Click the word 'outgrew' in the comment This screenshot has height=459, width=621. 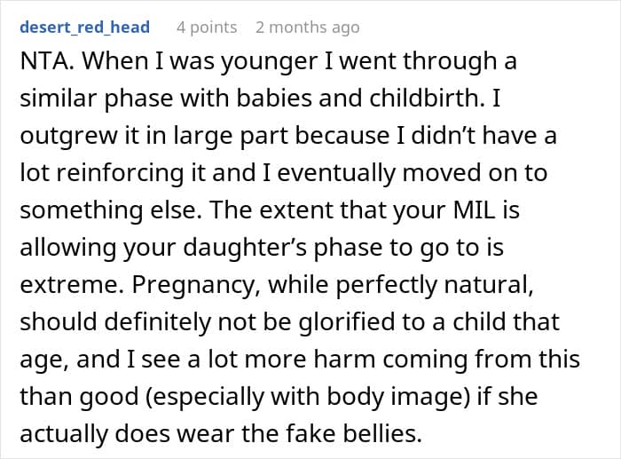[68, 136]
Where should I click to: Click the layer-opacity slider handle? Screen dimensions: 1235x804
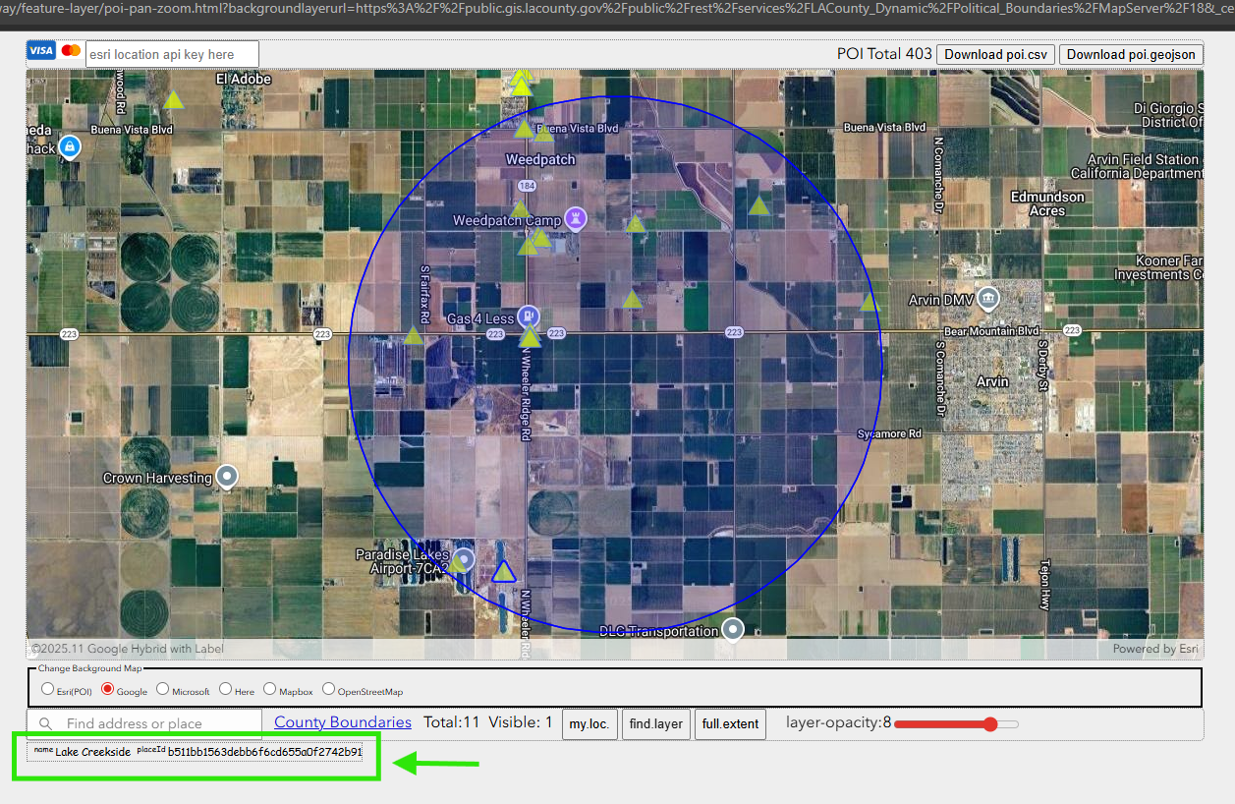click(x=990, y=724)
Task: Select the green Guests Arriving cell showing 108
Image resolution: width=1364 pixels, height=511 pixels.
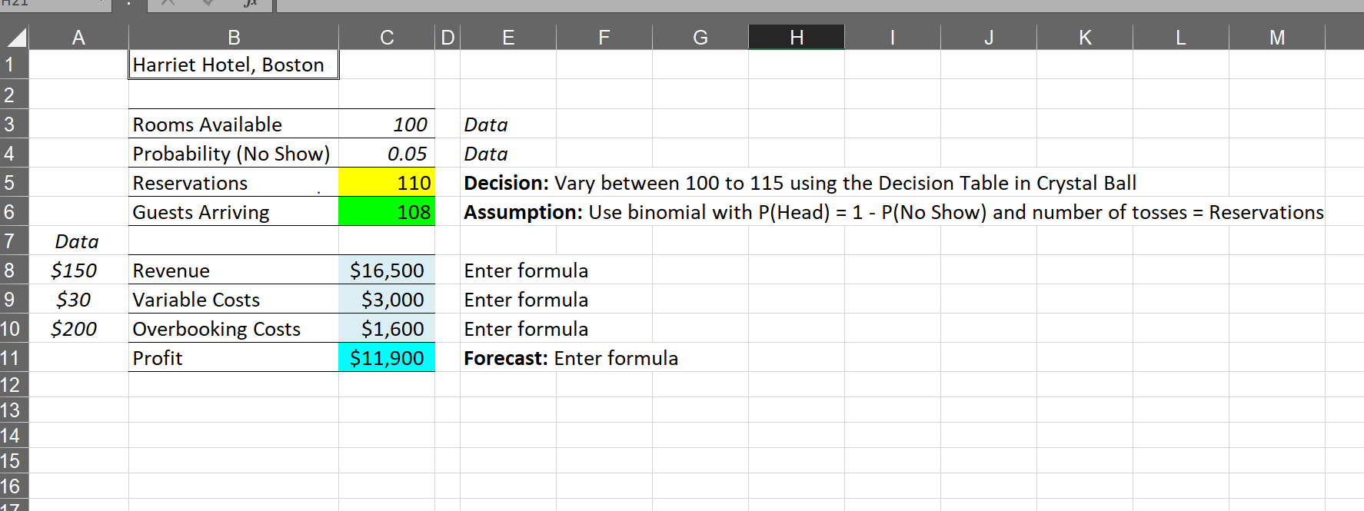Action: coord(387,211)
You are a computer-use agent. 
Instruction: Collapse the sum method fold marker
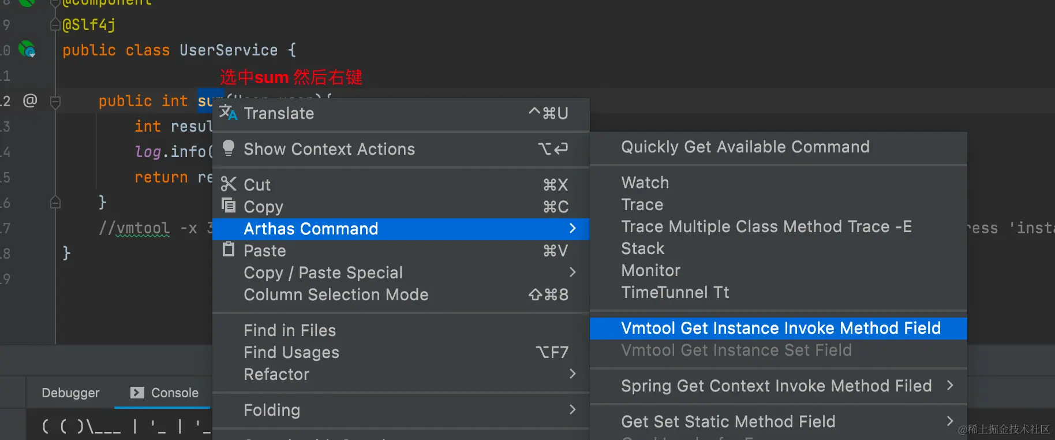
———
What is being asked |
Reproduce the entries from the line with "You are a computer-use agent." up to and including the last line of the entries, substituting "Expand" for "Collapse" and leaving everything else unchanged. Leave out the pictures.

Solution to the exercise |
You are a computer-use agent. 
Instruction: Expand the sum method fold marker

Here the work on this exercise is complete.